Are P's allowed in Texas.....


----------



## Johnny_Zanni (Nov 8, 2009)

no they are not lol


----------



## CuzIsaidSo (Oct 13, 2009)

Piraya shoal


----------



## Piranha_man (Jan 29, 2005)

IMO the only way a Rhom would ever come close to the coolness of a group of pygos in that big of a tank would be if the thing was 17" or bigger.

In a 240? sh*t, I'd throw fifteen pygos in there without batting an eye.


----------



## Puddjuice (Mar 11, 2004)

I would go with a Pygo Shoal. I am just so fascinated with how the Natt's group and work together. I love how I have a 48 inch long tank and they all cramp in a 8x8inch area. It pretty much says, "Don't come in my house because we attack as one."


----------



## Piranha_man (Jan 29, 2005)

Puddjuice said:


> I would go with a Pygo Shoal.* I am just so fascinated with how the Natt's group and work together.* I love how I have a 48 inch long tank and they all cramp in a 8x8inch area. It pretty much says, "Don't come in my house because we attack as one."

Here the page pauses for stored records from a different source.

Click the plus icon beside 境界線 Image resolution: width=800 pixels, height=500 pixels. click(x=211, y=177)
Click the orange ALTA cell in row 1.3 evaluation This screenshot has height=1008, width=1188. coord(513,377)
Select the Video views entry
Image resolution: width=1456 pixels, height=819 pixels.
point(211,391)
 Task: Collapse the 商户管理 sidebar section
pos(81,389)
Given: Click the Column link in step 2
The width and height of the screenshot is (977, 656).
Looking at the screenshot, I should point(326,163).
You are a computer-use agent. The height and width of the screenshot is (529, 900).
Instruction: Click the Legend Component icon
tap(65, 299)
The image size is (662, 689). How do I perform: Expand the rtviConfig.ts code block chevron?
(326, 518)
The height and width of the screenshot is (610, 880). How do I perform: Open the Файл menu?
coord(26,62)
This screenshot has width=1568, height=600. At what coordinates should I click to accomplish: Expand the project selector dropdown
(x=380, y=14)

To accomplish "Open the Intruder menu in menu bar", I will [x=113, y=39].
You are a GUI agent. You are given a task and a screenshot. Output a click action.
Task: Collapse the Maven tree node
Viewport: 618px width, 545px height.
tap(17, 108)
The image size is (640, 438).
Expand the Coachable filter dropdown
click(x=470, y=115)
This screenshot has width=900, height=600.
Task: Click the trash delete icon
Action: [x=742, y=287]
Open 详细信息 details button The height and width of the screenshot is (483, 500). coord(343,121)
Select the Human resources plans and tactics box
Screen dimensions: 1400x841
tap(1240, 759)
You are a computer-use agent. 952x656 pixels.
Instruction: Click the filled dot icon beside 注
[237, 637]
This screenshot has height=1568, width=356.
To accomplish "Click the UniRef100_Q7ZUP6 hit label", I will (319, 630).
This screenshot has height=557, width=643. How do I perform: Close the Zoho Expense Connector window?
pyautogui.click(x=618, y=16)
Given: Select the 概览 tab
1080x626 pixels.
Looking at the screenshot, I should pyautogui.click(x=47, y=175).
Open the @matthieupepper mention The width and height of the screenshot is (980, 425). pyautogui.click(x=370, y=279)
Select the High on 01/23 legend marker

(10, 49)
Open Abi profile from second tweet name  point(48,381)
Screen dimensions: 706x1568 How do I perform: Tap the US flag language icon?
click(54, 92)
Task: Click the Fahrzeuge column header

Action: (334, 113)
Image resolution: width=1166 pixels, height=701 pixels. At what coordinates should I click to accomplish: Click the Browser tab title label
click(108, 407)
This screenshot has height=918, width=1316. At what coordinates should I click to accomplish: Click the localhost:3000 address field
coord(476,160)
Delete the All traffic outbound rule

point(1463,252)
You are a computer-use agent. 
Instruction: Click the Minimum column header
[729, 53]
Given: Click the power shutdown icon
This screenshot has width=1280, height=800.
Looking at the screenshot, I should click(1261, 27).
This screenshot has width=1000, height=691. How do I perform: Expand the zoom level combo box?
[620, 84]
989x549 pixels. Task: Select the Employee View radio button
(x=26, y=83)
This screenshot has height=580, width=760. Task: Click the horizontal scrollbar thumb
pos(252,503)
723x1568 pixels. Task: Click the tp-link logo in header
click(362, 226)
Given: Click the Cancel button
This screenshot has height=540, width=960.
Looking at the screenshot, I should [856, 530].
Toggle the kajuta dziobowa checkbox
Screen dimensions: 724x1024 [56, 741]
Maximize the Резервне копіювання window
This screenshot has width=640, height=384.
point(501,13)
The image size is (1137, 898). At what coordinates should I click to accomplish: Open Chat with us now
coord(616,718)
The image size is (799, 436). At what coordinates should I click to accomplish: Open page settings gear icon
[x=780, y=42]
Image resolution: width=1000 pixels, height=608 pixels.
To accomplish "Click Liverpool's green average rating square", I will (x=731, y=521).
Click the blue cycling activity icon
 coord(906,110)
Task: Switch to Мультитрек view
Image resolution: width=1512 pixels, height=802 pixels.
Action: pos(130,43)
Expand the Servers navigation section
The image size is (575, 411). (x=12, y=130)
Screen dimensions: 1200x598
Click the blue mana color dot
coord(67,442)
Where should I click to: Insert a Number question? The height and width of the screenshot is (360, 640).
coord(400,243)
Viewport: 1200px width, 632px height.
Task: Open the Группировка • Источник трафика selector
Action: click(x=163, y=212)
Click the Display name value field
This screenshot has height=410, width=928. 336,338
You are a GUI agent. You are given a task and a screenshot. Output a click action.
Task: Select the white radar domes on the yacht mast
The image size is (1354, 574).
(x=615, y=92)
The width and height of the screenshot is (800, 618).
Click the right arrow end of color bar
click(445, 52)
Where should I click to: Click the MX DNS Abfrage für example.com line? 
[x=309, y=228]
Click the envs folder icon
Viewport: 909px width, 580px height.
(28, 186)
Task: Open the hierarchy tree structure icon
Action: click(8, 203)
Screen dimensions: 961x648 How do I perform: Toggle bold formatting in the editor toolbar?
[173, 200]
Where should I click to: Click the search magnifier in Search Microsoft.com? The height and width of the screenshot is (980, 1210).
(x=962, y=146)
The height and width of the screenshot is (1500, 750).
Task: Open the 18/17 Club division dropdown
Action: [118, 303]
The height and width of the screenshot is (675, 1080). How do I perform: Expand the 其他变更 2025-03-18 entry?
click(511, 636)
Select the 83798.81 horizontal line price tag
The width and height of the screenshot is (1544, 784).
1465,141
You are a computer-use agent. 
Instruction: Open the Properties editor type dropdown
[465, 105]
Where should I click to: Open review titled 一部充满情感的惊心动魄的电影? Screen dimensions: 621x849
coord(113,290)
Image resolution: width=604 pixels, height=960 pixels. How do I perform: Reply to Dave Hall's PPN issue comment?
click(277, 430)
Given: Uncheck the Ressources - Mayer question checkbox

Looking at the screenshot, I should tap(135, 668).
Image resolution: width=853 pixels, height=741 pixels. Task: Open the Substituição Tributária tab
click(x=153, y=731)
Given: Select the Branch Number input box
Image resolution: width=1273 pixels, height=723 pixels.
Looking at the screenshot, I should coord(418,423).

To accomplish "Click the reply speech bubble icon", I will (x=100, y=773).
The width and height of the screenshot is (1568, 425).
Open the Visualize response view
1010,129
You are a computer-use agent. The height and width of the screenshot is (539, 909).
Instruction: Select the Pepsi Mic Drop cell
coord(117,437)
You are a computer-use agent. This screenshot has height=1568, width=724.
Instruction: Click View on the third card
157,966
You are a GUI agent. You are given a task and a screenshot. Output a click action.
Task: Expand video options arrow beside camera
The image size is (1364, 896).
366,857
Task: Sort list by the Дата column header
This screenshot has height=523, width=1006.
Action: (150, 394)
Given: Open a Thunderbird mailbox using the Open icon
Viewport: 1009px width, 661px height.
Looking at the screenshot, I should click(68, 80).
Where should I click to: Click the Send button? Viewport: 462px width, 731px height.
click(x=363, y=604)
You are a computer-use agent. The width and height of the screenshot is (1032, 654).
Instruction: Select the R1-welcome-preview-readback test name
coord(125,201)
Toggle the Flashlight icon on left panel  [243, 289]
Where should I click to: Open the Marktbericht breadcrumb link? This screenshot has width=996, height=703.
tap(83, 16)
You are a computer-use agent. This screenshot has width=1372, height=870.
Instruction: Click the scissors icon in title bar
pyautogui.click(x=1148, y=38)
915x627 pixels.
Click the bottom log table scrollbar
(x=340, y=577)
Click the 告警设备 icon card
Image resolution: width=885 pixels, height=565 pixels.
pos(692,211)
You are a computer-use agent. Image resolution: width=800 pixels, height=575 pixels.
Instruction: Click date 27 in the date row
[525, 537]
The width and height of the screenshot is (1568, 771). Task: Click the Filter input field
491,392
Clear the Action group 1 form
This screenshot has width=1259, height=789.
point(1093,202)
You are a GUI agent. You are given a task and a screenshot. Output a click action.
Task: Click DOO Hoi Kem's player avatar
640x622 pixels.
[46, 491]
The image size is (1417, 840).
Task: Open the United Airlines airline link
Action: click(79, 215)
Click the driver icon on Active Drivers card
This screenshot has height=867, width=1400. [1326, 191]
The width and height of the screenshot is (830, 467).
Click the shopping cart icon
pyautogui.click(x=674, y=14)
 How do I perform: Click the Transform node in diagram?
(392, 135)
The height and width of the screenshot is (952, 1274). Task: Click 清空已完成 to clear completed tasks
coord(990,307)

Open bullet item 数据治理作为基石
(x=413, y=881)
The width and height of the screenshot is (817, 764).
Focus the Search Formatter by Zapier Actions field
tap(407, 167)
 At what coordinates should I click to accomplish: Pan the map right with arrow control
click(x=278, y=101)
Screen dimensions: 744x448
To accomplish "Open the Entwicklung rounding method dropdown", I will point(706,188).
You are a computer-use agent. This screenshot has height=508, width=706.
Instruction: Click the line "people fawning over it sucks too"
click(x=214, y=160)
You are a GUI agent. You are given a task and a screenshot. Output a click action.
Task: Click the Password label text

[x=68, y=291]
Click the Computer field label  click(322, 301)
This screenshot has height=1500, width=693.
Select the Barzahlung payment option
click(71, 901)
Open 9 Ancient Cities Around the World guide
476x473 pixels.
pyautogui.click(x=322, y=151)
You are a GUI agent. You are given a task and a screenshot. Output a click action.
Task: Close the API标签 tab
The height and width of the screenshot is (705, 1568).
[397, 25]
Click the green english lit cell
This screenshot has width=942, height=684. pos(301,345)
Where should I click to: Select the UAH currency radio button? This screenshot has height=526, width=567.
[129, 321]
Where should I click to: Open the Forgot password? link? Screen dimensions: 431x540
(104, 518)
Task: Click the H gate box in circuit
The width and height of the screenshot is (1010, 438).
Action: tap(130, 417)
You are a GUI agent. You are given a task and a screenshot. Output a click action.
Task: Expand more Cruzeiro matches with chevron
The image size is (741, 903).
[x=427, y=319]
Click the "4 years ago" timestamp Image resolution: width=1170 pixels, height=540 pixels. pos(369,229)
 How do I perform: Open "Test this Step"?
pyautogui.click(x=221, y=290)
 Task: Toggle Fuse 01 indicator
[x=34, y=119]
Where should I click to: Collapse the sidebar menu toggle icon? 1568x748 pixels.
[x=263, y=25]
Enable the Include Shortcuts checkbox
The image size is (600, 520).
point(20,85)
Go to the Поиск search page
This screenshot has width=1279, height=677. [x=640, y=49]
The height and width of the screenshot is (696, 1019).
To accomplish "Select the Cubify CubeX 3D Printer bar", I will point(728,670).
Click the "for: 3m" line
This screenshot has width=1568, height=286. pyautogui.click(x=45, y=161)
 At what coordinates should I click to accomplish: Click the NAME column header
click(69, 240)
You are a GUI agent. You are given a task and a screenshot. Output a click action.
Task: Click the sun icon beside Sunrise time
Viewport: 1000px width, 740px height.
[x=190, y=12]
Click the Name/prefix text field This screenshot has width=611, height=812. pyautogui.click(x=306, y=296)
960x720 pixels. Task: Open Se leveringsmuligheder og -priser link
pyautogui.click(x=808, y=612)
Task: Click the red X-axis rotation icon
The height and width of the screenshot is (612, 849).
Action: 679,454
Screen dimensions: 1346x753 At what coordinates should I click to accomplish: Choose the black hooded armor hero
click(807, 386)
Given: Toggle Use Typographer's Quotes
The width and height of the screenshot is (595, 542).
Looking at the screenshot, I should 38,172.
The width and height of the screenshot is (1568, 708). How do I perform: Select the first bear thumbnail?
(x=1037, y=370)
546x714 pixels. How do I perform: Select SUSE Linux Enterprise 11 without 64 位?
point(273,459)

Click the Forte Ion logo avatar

I am just so fascinated with your avatar.


----------



## ...Jay... (Nov 2, 2006)

CuzIsaidSo said:


> IMO the only way a Rhom would ever come close to the coolness of a group of pygos in that big of a tank would be if the thing was 17" or bigger.
> 
> In a 240? sh*t, I'd throw fifteen pygos in there without batting an eye.


AND YES

I wouldn't have have a huge tank like that sitting there with 1 fish in it. Get a pack man!


----------



## Sheppard (Jul 8, 2004)

Iv'e had both and they are both pretty awesome. I'm in love with the Rhom I currently have and i'm fine with it having a 180g to itself.
But I really do miss having the shoal. I say you should put a whole bunch reds or other pygos in your 240g because it makes for alot more activity than a single Rhom IMO.


----------



## Blackdude (Feb 28, 2003)

If it's not a 16 incher +, go with pygos

3 reds
3 caribe
3 tern
3 piraya

Get it small to see, who will outgrow the other


----------



## Armand_caribe (Sep 9, 2009)

A 240 gal would be great for a shoal of pygos














I think that tank would be too much tank for a single fish unless you can get a 16+ rhom as someone has said above, otherwise you would get bored mate....:nod:


----------



## balluupnetme (Oct 23, 2006)

shoal of caribe + pirayas would be awesome


----------



## Pirambeba (Feb 1, 2010)

That's a tough one I like both. I guess like some of other members have already stated, if it's a big rhom then go for it, but if you can't find one you like go for the pygo's







they're pretty cool and fun to watch.


----------



## CLUSTER ONE (Aug 2, 2006)

Pirambeba said:


> That's a tough one I like both. I guess like some of other members have already stated, if it's a big rhom then go for it, but if you can't find one you like go for the pygo's
> 
> 
> 
> ...


 I probably would do p's and do a large SA cichlid tank. If your doing a shoal i would do mixed


----------



## gtc (Nov 5, 2008)

What about a shoal of s eiganmannies? a shoal of macs too will be cool if you're pocket's up for it. Good luck.


----------



## assclown (Dec 12, 2005)

xeloR said:


> I would say a huge group of pygos over a rhom- way more activity IMO


agreed......im moving mine to my 180g and putting my pygos in my 240g
so get something other than reds....but pygos for sure


----------



## Pirambeba (Feb 1, 2010)

gtc said:


> What about a shoal of s eiganmannies? a shoal of macs too will be cool if you're pocket's up for it. Good luck.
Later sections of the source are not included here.